Aberdeen, Coventry and the Avebury stones are all comparatively recent, me learning a new digital camera. I had been to Aberdeen several times before but never had an opportunity to explore the granite housing, a fascinating combination of Georgian and Scottish Baronial, with television dishes. The sand dunes were just to the north. This is where Donald Trump built his controversial golf complex. Ask any Aberdonian what they think of him. We first visited Coventry Cathedral soon after it was consecrated in the early 1960s and we were interested to see how it looked after more than fifty years. Very good. One in the eye for all the boring old you-know-whats that wanted a neo-Salisbury. There are lots of pictures here of the engraved angels on the glass screen, because they were designed and executed by John Hutton, Sal’s godfather. The Avebury stones and Anthony Gormley’s iron men on Crosby Beach seem strangely similar, mysterious yet friendly, happy to play along with whatever tourists, or the weather, might do to them. Sal obviously agrees. But I swear the Christmas outfit was nothing to do with us.

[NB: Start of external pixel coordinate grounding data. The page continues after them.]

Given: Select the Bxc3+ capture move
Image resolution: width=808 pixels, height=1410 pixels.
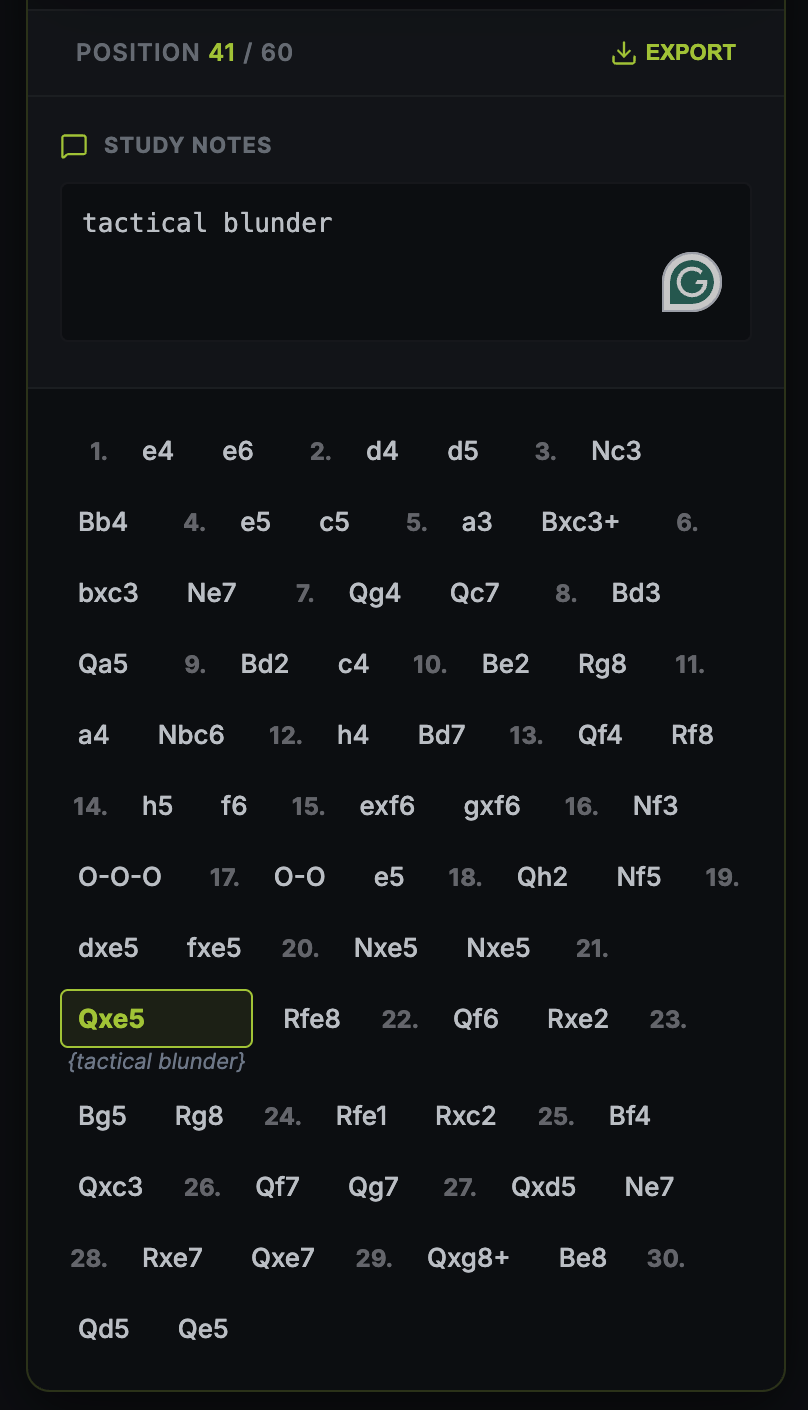Looking at the screenshot, I should (580, 522).
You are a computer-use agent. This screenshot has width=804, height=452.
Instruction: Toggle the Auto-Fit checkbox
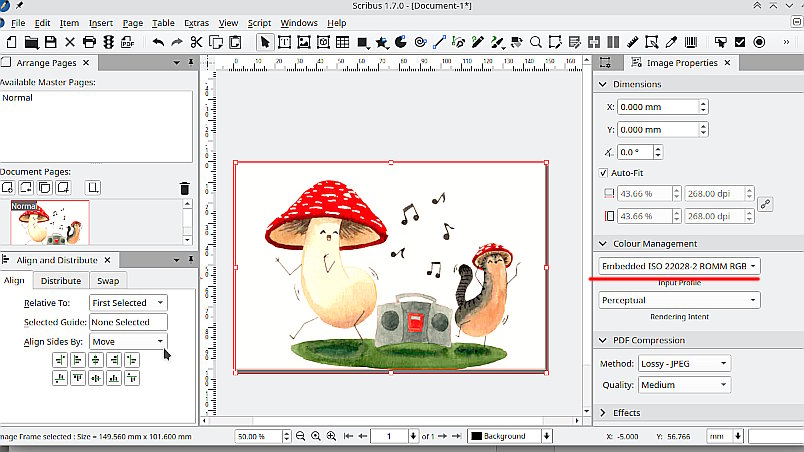pyautogui.click(x=603, y=172)
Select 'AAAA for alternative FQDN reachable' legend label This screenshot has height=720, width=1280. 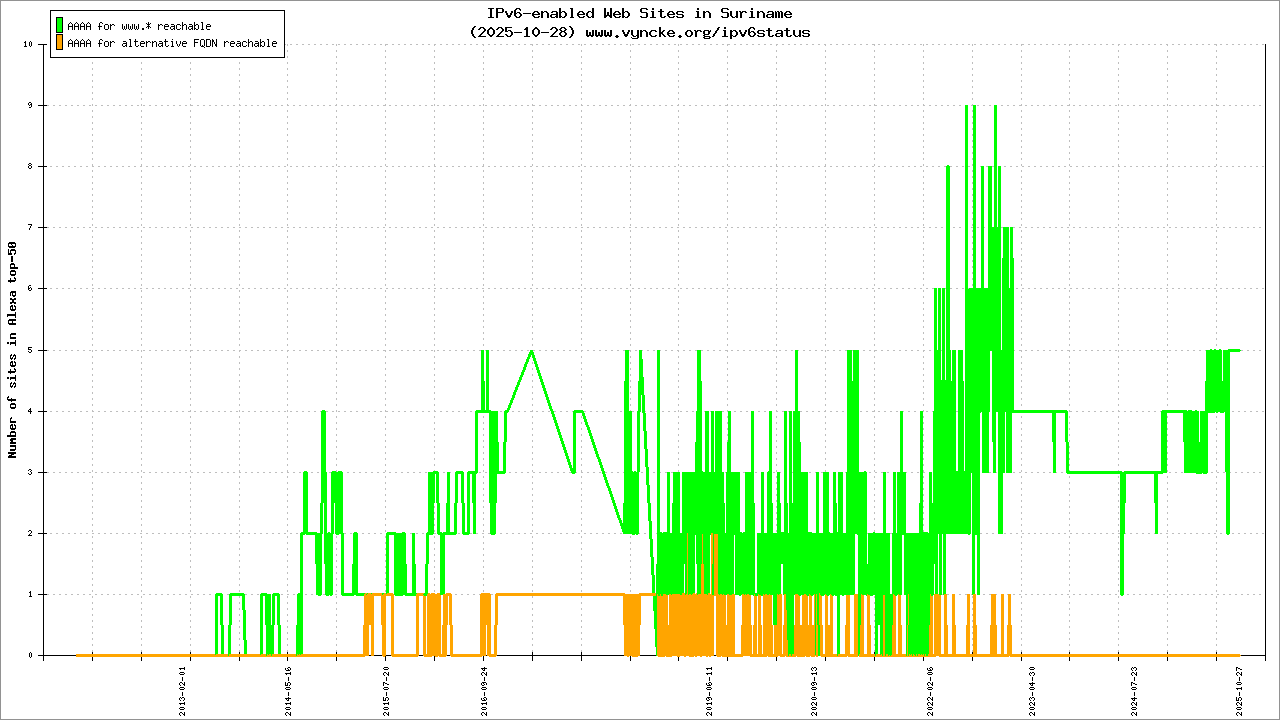[172, 44]
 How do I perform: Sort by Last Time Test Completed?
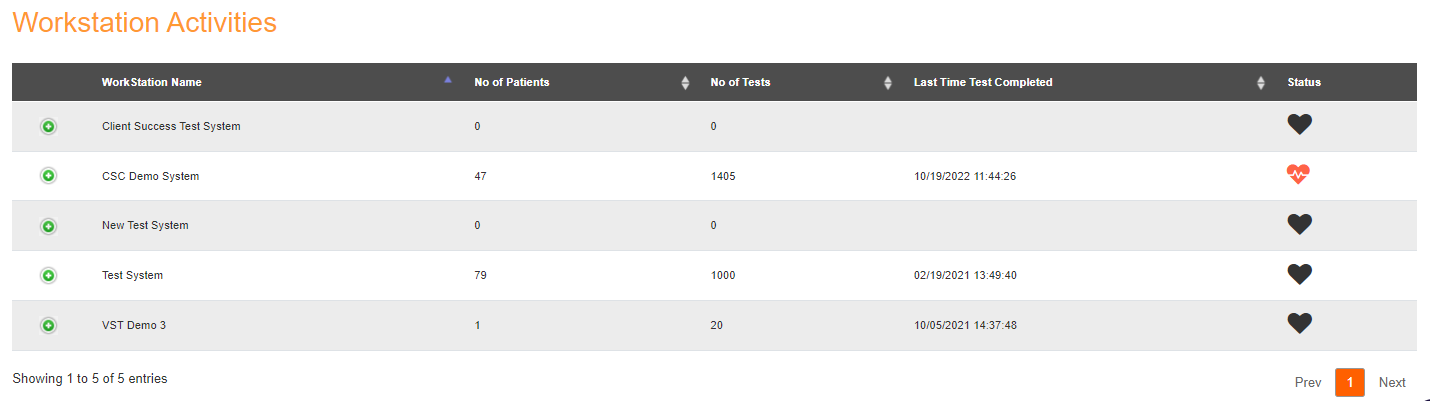1261,83
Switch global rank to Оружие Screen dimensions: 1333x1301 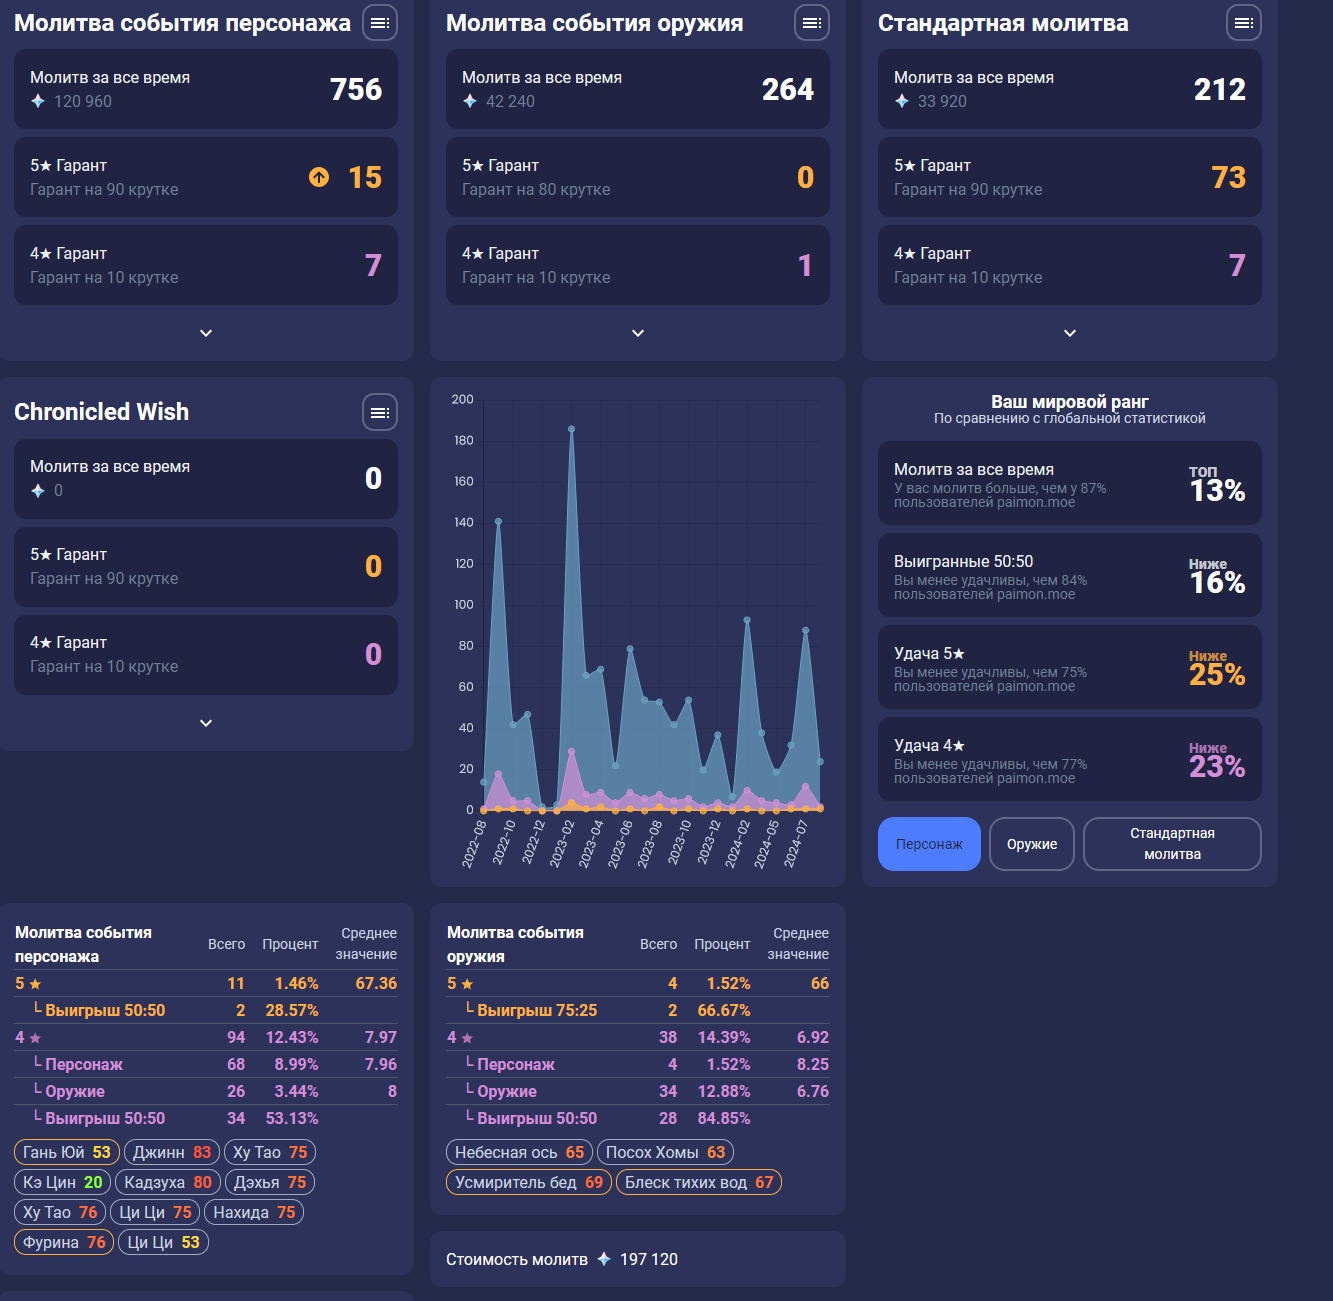tap(1032, 844)
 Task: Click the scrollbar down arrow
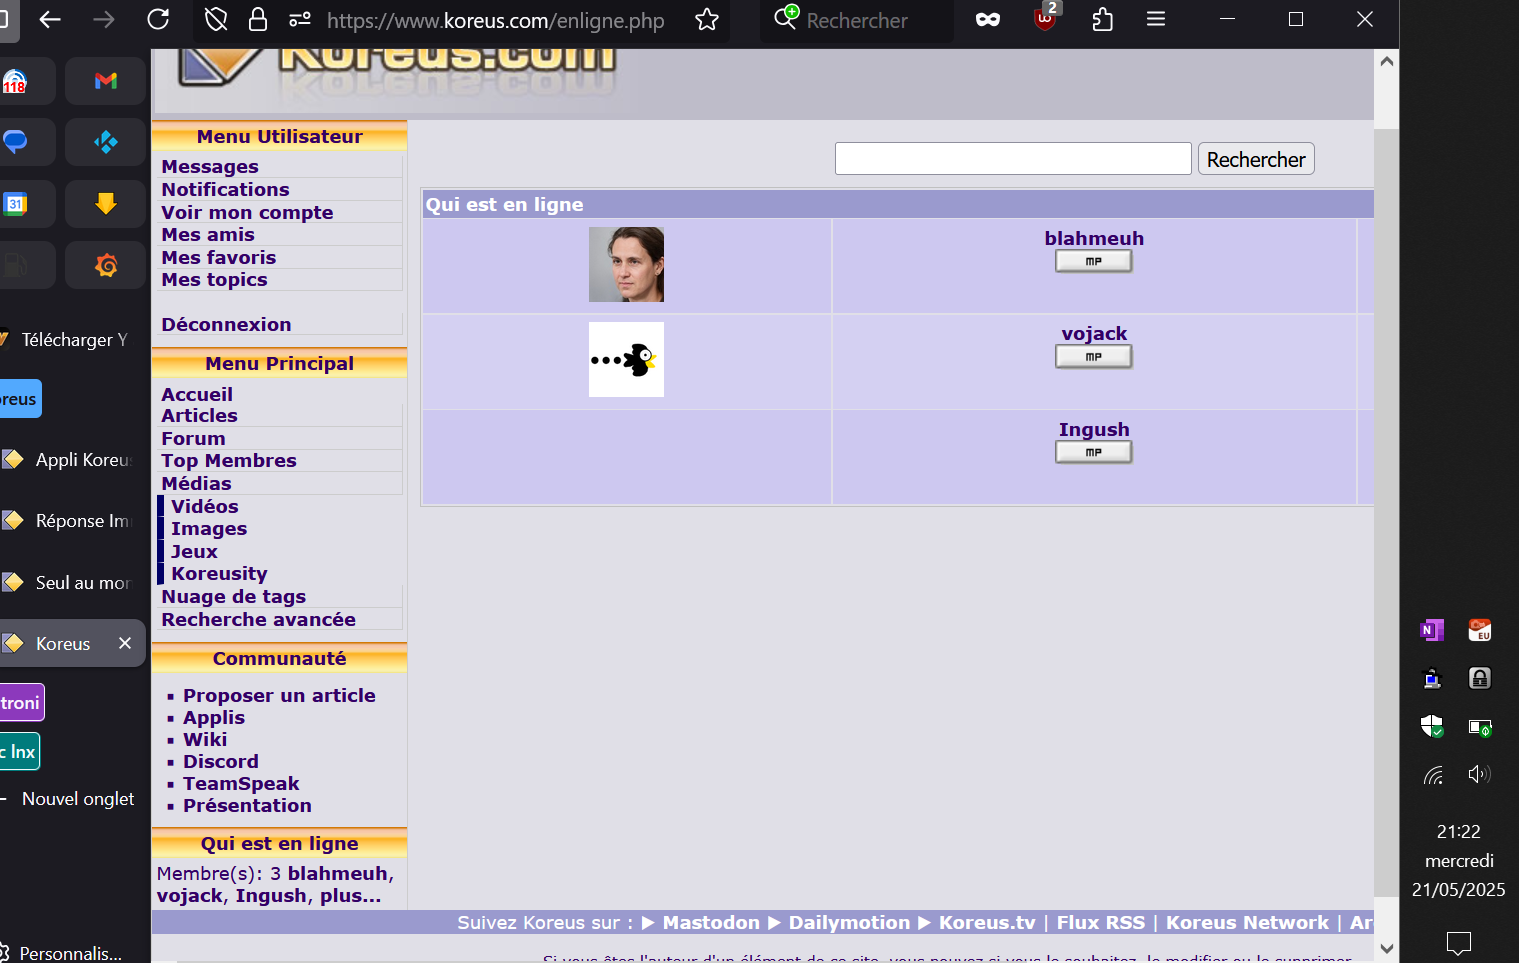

I reckon I have driven over a million miles around the British Isles, at roughly 30,000 per year, not to mention air and train trips and trips in other people’s cars, so I do know them pretty well. I’m definitely not the sort of townie that has never seen a cow. If pressed I will concede I enjoy most of the bigger cities, I love the uncompromising Pennines, I have a soft spot for the Fens and the Somerset Levels, and the way farmers go out of their way to built monstrous barns that ruin the view for twenty miles around. Most seaside resorts are terrible; no wonder people prefer to go abroad. The best thing about them is the whelks. The Highlands break your heart with their melancholy beauty, and the midges.
I guess there is sustainable life in the sticks, just don’t ask me to live in them!